John Adams’ name is in the news again. And once again he is being misrepresented. As in life, so too in death. In the past few month, then noted historian Rosemarie Zigarri wrote in the Washington Post that (in the Post’s words) “John Adams believed that the state should provide support for ministers.” In a much discussed essay on Ricochet, the distinguished historian Paul Rahe recently made the same claim.
Everyone knows that Adams wrote the Massachusetts Constitution of 1780, and everyone knows that Article III of the Constitution’s Declaration of Rights created a church establishment. QED, it would appear. The trouble is that Adams did not write Article III of the Massachusetts Constitution.
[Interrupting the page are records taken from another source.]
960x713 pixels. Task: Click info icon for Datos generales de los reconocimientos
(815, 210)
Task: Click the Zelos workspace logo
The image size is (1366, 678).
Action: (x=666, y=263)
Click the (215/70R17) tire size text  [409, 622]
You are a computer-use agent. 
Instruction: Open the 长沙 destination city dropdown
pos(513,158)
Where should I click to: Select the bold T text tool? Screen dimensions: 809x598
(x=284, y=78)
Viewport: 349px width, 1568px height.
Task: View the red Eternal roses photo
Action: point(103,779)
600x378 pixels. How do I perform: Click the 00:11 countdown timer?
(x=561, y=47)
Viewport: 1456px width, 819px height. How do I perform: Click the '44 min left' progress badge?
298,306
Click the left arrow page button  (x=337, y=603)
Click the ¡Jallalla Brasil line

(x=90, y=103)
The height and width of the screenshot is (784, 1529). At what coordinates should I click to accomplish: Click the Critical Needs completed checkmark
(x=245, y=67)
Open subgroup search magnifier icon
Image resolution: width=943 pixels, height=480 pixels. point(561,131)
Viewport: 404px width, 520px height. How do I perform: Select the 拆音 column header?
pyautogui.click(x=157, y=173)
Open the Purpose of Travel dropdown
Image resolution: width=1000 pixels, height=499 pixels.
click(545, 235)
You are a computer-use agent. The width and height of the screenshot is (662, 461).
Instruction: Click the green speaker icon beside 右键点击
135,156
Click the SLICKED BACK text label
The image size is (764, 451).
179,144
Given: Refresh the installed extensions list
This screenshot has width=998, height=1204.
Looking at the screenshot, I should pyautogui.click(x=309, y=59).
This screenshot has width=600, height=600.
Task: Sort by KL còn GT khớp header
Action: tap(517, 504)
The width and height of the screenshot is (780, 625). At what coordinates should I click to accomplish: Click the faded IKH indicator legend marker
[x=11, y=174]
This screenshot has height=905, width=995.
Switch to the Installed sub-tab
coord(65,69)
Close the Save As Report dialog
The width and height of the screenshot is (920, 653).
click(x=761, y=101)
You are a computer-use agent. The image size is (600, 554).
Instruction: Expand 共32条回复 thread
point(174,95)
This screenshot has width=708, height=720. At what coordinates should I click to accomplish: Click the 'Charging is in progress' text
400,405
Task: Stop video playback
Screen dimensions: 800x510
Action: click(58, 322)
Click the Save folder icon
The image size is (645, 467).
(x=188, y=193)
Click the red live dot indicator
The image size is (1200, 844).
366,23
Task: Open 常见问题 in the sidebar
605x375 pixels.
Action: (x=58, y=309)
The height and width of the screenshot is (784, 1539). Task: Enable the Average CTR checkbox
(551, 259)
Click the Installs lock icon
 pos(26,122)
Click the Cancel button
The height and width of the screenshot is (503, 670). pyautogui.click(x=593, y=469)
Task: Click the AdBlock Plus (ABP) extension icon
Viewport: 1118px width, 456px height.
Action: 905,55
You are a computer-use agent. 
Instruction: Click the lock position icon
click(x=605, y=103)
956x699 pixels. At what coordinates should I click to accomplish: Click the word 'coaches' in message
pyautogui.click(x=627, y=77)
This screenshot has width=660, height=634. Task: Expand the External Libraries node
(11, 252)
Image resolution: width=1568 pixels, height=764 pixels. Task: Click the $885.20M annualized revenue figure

Indeed, he refused to write it because, in his words, “I found I could not sketch [it], consistent with my own sentiments of perfect religious freedom, with any hope of its being adopted by the Convention, so I left it to be battled out in the whole body.” In that refusal lies an important story of democratic statesmanship.
Throughout his life, Adams believed in religious liberty. As a young man, he decided not to become a minister because he could not follow that career path in good conscience: “the Reason of my quitting Divinity was my Opinion concerning some disputed Points.”
He wrote at the time that “men ought, (after they have examined with unbiased Judgments, every System of Religion, and chosen one System on their own Authority, for themselves) to avow their Opinions and defend them with boldness.” Such intense study and robust debate can only exist where there is religious liberty. Late in life he told Jefferson that Massachusetts’ law against blasphemy was “a great embarrassment,” lamenting that it presented “great obstructions to the improvement of the human mind.”
Given these beliefs, drafting the Massachusetts constitution posed Adams with a problem. He thought it was important to show that republican constitutionalism could work. The Massachusetts constitution was drafted by a special convention which would, in turn, submit its work to the people for their approval. As of 1780, no other state had tried that experiment. Adams recognized that it was the best way to embody, in law, the principle that republican government was built upon the consent of the governed. If it succeeded, it would be imitated.
Completing that process, however, entailed creating a constitution with a major flaw, for the people wanted an establishment. To be sure the establishment the constitution created was peculiar, and far less severe than other establishments–the people of each town, in their town meeting, were to decide which denomination or denominations in the town were to receive their tax money. But it was still an establishment.
Facing that dilemma, Adams punted. He drafted Article II of the Declaration of Rights which declared “no subject shall be hurt, molested, or restrained, in his person, liberty, or estate, for worshiping GOD in the manner most agreeable to the dictates of his own conscience; or for his religious profession or sentiments; provided he doth not disturb the public peace, or obstruct others in their religious worship.”
And he let others draft Article III. When the state convened a convention to revise the constitution in 1820, the 85-year-old Adams attended. He wanted them to repeal Article III, but it was not yet time.
There’s an important lesson here in democratic politics. Democratic politics, even constitutional politics, entails compromise. One cannot claim “here the people rule,” and, at the same time, deny that the people have the right to put their preferences into law. To be sure, our republic seeks to restrain and refine the will of the people with constitutional guarantees and with checks and balances. But it is also important to keep public opinion, and the consent of the governed, in a prominent place. A democratic republic cannot simply dismiss the wishes of the majority, however problematic those wishes sometimes are.
And why did the establishment in Massachusetts die? Adams had placed a time bomb in the state constitution. Article II, the guarantee of religious liberty, allowed religious pluralism to flourish in Massachusetts. As a result, the town-by-town establishment broke down. There were simply too many different churches, within and among the towns, for it to work. In 1832, the people of the choose to end the establishment.
Helping the people to embrace religious liberty by choice, rather than by force, is not a bad achievement for a democratic statesman. In a democratic republic, the people will have their say. Constitutional politics takes time, but, as Adams realized, constitutional change is best secured when it is chosen, rather than forced upon the people.